Соответственно, «затылком» она развернута на восток.
Упражнение № 2.
Где у Москвы затылок?
Допустим, у старой Москвы, хотя на самом деле возраст района не имеет значения.
То же северо-западное направление «взгляда» как шло изначально в сторону Питера по старым районам, внутри Бульварного и Садового кольца, так в том же направлении и продолжилось — в новом времени, в новой застройке.
Что же затылок? В старой Москве есть место, которое очень подходит для такого определения. Это Заяузье, обозначенное с одной стороны перекрестком между Иллюзионом и Иностранкой (дальше не ступает нога человека), и с другой стороны Таганским метро и красными плоскостями одноименного театра.
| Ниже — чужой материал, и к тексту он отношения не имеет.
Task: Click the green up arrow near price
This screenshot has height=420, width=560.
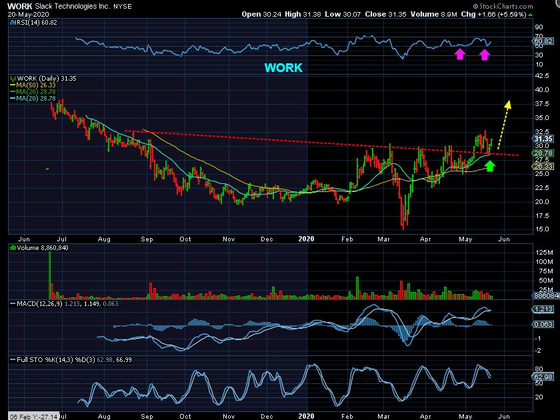Action: 490,165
Заяузье поднимается горбом, Швивой горкой (закруглением затылка).
Древние обитатели Кремля, озирающие с Боровицкого холма свою солнечную систему, это удаленное возвышение посчитали, наверное, Сатурном или Плутоном. Так страшно по вечерам наливалась синевой эта высокая — лишняя, ненужная, опасная земля. Замоскворечье было ближе и озвучено было куда теплее. Занеглименье и вовсе проглочено было вместе с несчастной рекой –неудивительно, не слово, а зыбкая устрица. Оставалось третье, удаленное и отстраненное «за» — Заяузье.
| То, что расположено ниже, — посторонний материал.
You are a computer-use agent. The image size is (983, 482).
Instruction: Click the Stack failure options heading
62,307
Вслед за названием вся история этого места стала как будто историей отчуждения.
Все пути шли мимо него, лишь одна узкая дорога пересекала «запредельную» землю с поспешностью, точно зажмурившись. Дома здесь, едва поднявшись, немедленно принимаются толкаться плечами, отвернувшись друг от друга, наливаясь тяжестью неимоверной, –взять одну только котельническую высотку, загородившую, точно портьерой, лишний холм с целым выводком на нем церквей и особняков. В чернильной тени портьеры нарисовался городской прочерк, заставленный домами-монстрами, гулкими каменными комодами, которые словно со всей Москвы сдвинули сюда, в чулан, в темноту — в невидимое. А как различить невидимое, если здесь «затылок»?
Интересное место. Церкви, обводящие, утепляющие себя подворьями. Среди косматых, переплетшихся ветвями вишен встал дом из начала века, обломок скалы, облитый изразцами. Бюст Радищева, проглотившего в свое время порцию царской водки – эликсир политической праздности. Здесь повсюду слышен характерный звон тишины, насыщенный, плотный звук. По этому месту история отвесила Москве подзатыльник.
Пусть это предположение, распределение ощущений почти телесных: щеки, макушка, глаз — в целом московская голова собирается более или менее полно.